→ **ЗАДАЧИ**
**A.** Перечислите все составляющие лабораторного процесса, на которых, согласно первому абзацу отрывка о фестивале «CHELоВЕК ТЕАТРА», концентрируется внимание.
**B.** Что является предметом исследования для участников, судя по отрывку о фестивале «CHELоВЕК ТЕАТРА»?
**C.** Продолжите, пожалуйста, отрывок о фестивале «CHELоВЕК ТЕАТРА» после его последнего предложения.

→ **ОТРЫВОК ДЛЯ ЧТЕНИЯ**
▬▬▬

Фестиваль «CHELоВЕК ТЕАТРА», прошедший в Челябинске уже в пятый раз, по традиции стал ярким культурным событием. Это уникальный формат. Участники театрального форума не соревнуются. Все они априори лауреаты. В итоге внимание концентрируется именно на лабораторном процессе – разговорах, спорах, битвах даже за какие-то «ключики» в работе с артистом. Художественный руководитель НХТ и фестиваля «CHELоВЕК ТЕАТРА» Евгений Гельфонд делится впечатлениями и рассуждает о современном театральном искусстве.
Фестиваль – это всегда дело живое. Как бы он ни прошел, всегда хочется лучшего, – рассказывает Евгений Михайлович. – Плюсы и минусы сложно выявить, хотя они, конечно, есть, как и в любом процессе. Но тут минус может обернуться плюсом. Тот коллектив, который, ну скажем так, не получает высокой оценки экспертов, вдруг оказывается в центре внимания, и его творчество становится серьезным поводом для обсуждения, поскольку «CHELоВЕК ТЕАТРА» все-таки фестиваль–лаборатория спектаклей малых форм. Для нас предметом исследования является роль актера на сегодняшней сцене. Мы много общались, разбирали работы друг друга. А поскольку у нас обсуждения открытые, зритель тоже имел возможность поучаствовать, попасть в методологическое закулисье, вникнуть в суть профессии и найти для себя какие-то ответы.

▬▬▬

→ **ИСХОДНЫЕ ДАННЫЕ**
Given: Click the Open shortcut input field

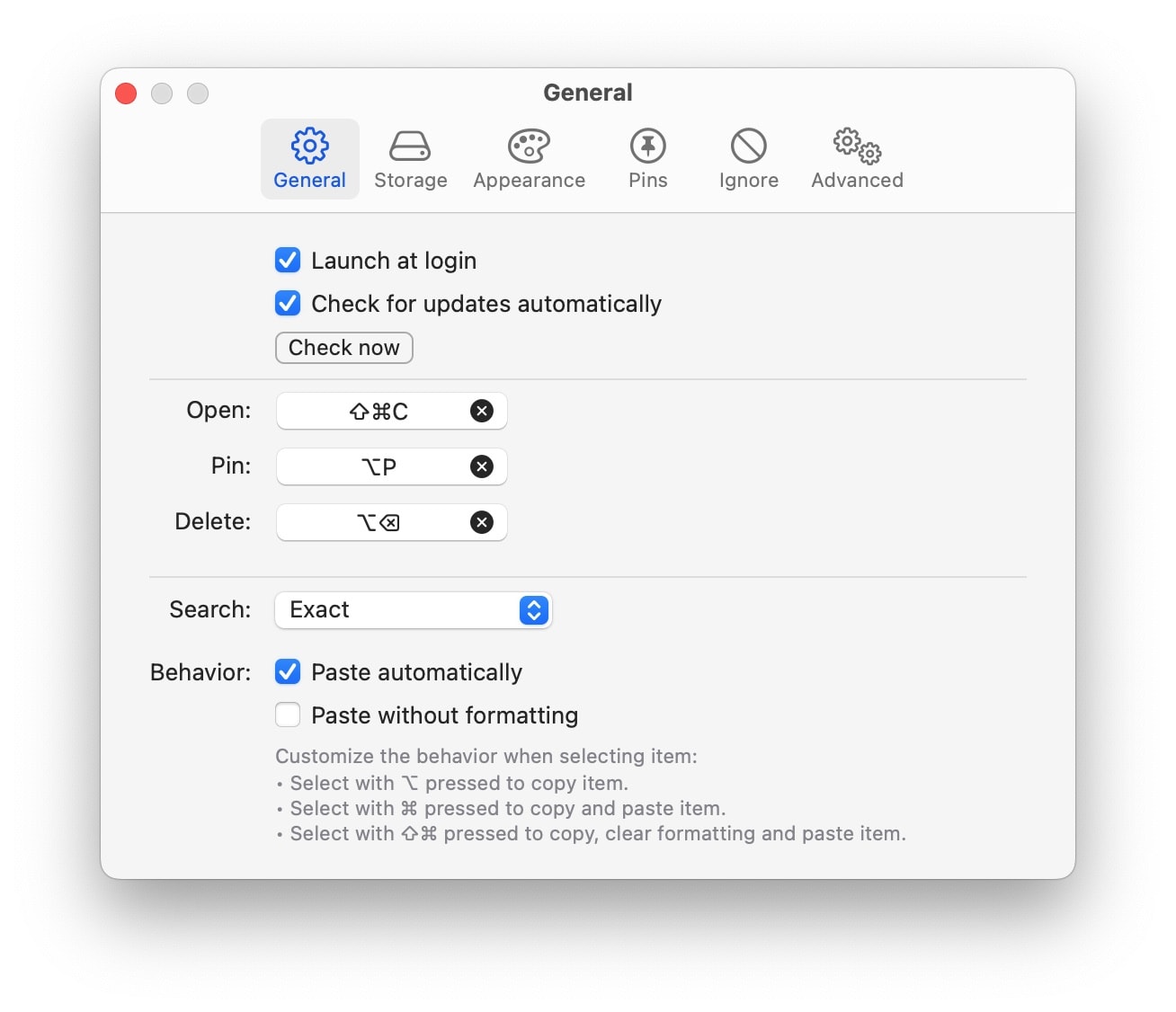Looking at the screenshot, I should point(378,411).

▬▬▬

→ **ОТВЕТЫ К ЗАДАЧАМ**
**A.** разговоры; споры; битвы даже за какие-то «ключики» в работе с артистом

**B.** Роль актера на сегодняшней сцене.

**C.**
Сегодняшний театр представлен разными способами работы с артистом. При этом артистов все меньше и меньше на современной сцене, все больше и больше каких-то технических моментов. Артист становится частицей в огромной мозаике техники, света, визуальных решений, видео, прочих концептуальных подпорок.
А «CHELоВЕК ТЕАТРА» изначально себя позиционировал, как фестиваль, где центр исследования человек – артист, работающий на сцене на наших глазах здесь и сейчас.
Хотите сказать, что главный в театре – артист?
Да, я думаю так. Об этом говорили и метры отечественной режиссуры. Русский театр основан, конечно, на артисте, основное художественное пространство создает все-таки он. Как говорил Немирович-Данченко, театр начинается, когда выходят два актера и расстилают коврик. Само искусство театра не может существовать ни вчера, ни завтра, оно может быть только сегодня. Внутреннее видение и сегодняшнее присутствие артиста здесь, на наших глазах, – главное в театре.
Однако не умаляется ли при этом роль режиссера? Я уж не говорю о драматурге.
Так нет, бесспорно, мы работаем и с драматургом. Но хороший режиссер тот, который умеет раскрыть актера. Почему-то момент режиссуры сегодня понимается как создание каких-то сложных структурных схем, идеологических, технических или концептуальных. И тогда говорят: «О, какой крутой режиссер! Сколько там нагромождено смыслов!» Нам демонстрируют видео, инсталляции, провокации… – все что угодно, а артиста нет. И вот уже все это начинает относиться к «завтра» или к «вчера», но мы не видим «сегодня». Поэтому мини-манифест нашего фестиваля – приглашение ярких коллективов, которые исповедуют именно этот стиль – «живой артист на площадке».
Спектакли вы отбираете заранее? Сюрпризов быть не может?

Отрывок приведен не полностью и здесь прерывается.